Data to examine: Begin

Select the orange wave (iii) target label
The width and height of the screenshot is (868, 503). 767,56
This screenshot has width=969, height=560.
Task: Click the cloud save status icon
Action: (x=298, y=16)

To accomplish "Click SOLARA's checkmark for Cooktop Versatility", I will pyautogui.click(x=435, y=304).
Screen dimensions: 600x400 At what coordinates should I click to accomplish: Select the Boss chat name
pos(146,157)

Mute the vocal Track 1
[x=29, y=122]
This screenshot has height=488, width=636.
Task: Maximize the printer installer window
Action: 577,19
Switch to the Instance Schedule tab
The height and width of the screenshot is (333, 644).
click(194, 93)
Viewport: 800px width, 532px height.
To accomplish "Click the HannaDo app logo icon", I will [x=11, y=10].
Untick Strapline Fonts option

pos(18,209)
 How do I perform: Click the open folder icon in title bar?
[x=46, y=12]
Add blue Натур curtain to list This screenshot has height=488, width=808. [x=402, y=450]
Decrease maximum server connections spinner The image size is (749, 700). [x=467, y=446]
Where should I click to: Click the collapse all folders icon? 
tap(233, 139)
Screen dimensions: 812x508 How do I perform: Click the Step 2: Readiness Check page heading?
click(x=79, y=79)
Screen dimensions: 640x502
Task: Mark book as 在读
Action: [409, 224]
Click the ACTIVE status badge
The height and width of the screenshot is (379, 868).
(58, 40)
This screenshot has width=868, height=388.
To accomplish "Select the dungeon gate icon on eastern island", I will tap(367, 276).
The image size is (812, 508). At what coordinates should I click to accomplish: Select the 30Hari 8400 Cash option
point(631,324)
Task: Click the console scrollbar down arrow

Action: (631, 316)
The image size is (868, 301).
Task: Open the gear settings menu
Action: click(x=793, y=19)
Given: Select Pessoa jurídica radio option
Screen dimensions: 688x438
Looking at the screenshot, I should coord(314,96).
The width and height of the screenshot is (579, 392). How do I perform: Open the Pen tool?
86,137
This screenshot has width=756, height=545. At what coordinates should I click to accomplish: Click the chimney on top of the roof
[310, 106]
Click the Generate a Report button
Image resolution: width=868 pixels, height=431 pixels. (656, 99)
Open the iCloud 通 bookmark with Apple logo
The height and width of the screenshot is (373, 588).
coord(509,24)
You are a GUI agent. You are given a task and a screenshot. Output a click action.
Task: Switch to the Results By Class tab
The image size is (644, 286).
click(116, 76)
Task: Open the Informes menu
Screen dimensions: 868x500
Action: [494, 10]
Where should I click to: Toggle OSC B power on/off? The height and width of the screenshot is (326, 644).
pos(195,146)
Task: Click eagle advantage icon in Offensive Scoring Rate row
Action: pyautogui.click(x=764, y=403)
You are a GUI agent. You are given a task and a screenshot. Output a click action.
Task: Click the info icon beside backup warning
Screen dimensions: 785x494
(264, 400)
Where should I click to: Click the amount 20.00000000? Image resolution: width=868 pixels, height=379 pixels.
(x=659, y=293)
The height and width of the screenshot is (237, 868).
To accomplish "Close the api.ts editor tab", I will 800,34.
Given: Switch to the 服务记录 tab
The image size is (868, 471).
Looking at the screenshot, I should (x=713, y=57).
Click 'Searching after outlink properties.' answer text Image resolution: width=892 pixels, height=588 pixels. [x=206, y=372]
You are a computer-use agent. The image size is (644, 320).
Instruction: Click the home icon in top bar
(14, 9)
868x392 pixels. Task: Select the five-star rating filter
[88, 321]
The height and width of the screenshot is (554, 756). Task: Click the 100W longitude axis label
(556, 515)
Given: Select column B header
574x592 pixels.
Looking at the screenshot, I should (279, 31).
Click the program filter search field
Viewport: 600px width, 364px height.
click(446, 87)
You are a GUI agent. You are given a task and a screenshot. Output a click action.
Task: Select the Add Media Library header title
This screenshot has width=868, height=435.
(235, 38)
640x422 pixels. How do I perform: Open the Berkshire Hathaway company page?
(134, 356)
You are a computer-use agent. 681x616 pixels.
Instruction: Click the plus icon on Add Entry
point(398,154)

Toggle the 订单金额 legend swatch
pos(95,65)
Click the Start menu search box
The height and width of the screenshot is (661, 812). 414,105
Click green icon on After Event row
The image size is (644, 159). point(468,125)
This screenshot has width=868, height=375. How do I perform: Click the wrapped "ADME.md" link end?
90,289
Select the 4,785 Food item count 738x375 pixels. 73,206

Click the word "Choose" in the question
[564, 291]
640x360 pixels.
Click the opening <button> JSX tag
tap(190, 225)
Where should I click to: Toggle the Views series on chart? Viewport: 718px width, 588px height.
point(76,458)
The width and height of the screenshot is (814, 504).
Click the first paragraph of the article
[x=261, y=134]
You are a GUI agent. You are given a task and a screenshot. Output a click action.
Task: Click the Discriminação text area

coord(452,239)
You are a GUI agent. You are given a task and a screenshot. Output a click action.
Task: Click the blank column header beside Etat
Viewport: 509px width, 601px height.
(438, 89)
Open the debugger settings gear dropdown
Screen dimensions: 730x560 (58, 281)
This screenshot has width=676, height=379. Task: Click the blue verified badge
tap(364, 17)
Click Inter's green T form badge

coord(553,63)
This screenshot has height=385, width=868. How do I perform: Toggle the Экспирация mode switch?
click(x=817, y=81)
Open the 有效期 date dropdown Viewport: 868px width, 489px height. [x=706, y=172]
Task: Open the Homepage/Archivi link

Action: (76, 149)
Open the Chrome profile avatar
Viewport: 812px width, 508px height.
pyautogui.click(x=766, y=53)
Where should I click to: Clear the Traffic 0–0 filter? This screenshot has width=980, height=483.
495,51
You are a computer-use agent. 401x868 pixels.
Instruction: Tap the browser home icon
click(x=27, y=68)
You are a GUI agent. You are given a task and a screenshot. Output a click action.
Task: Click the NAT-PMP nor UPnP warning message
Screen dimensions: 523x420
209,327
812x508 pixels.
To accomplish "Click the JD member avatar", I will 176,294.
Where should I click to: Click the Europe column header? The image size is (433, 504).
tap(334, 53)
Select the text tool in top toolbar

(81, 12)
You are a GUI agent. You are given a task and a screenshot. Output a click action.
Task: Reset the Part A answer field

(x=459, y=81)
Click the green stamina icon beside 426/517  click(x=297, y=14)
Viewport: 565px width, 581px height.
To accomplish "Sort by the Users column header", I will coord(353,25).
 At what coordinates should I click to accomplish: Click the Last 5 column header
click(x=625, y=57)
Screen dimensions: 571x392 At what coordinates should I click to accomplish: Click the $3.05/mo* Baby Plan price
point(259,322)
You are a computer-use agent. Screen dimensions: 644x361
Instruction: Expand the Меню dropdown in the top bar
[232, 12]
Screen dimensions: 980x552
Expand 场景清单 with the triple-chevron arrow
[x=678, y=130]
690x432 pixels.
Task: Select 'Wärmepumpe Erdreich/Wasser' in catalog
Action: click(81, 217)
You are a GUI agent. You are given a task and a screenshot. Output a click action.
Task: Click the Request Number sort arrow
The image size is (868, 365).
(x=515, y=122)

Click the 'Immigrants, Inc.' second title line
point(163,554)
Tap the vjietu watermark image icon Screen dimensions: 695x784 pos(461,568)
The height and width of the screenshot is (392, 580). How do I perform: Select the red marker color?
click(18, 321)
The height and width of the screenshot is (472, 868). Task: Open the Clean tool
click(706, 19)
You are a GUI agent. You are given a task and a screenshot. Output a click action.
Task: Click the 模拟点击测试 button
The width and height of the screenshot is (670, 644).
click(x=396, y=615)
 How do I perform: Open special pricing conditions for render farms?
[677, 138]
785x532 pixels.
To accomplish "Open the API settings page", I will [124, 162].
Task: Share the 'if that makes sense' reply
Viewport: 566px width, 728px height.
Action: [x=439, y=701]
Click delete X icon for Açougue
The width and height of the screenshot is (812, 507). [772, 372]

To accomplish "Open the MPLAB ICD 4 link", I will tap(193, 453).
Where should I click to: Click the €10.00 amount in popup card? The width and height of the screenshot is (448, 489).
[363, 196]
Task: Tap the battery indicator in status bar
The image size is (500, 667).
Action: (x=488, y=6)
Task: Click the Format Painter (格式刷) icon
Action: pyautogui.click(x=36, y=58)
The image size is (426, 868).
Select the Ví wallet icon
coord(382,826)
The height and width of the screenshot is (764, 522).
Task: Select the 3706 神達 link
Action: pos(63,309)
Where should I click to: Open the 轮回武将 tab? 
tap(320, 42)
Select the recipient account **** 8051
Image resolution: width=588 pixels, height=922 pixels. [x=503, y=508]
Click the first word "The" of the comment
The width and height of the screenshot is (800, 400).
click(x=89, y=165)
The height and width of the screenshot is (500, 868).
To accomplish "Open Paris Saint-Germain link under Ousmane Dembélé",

Data to examine: End

## Exercise goal
Copy out, word for word, the part of the entries above that begins at the line with "The image size is (868, 365)." and ends at the line with "The image size is (426, 868).", including both.

## Result of this exercise
The image size is (868, 365).
(x=515, y=122)

Click the 'Immigrants, Inc.' second title line
point(163,554)
Tap the vjietu watermark image icon Screen dimensions: 695x784 pos(461,568)
The height and width of the screenshot is (392, 580). How do I perform: Select the red marker color?
click(18, 321)
The height and width of the screenshot is (472, 868). Task: Open the Clean tool
click(706, 19)
You are a GUI agent. You are given a task and a screenshot. Output a click action.
Task: Click the 模拟点击测试 button
The width and height of the screenshot is (670, 644).
click(x=396, y=615)
 How do I perform: Open special pricing conditions for render farms?
[677, 138]
785x532 pixels.
To accomplish "Open the API settings page", I will [124, 162].
Task: Share the 'if that makes sense' reply
Viewport: 566px width, 728px height.
Action: [x=439, y=701]
Click delete X icon for Açougue
The width and height of the screenshot is (812, 507). [772, 372]

To accomplish "Open the MPLAB ICD 4 link", I will tap(193, 453).
Where should I click to: Click the €10.00 amount in popup card? The width and height of the screenshot is (448, 489).
[363, 196]
Task: Tap the battery indicator in status bar
The image size is (500, 667).
Action: (x=488, y=6)
Task: Click the Format Painter (格式刷) icon
Action: pyautogui.click(x=36, y=58)
The image size is (426, 868).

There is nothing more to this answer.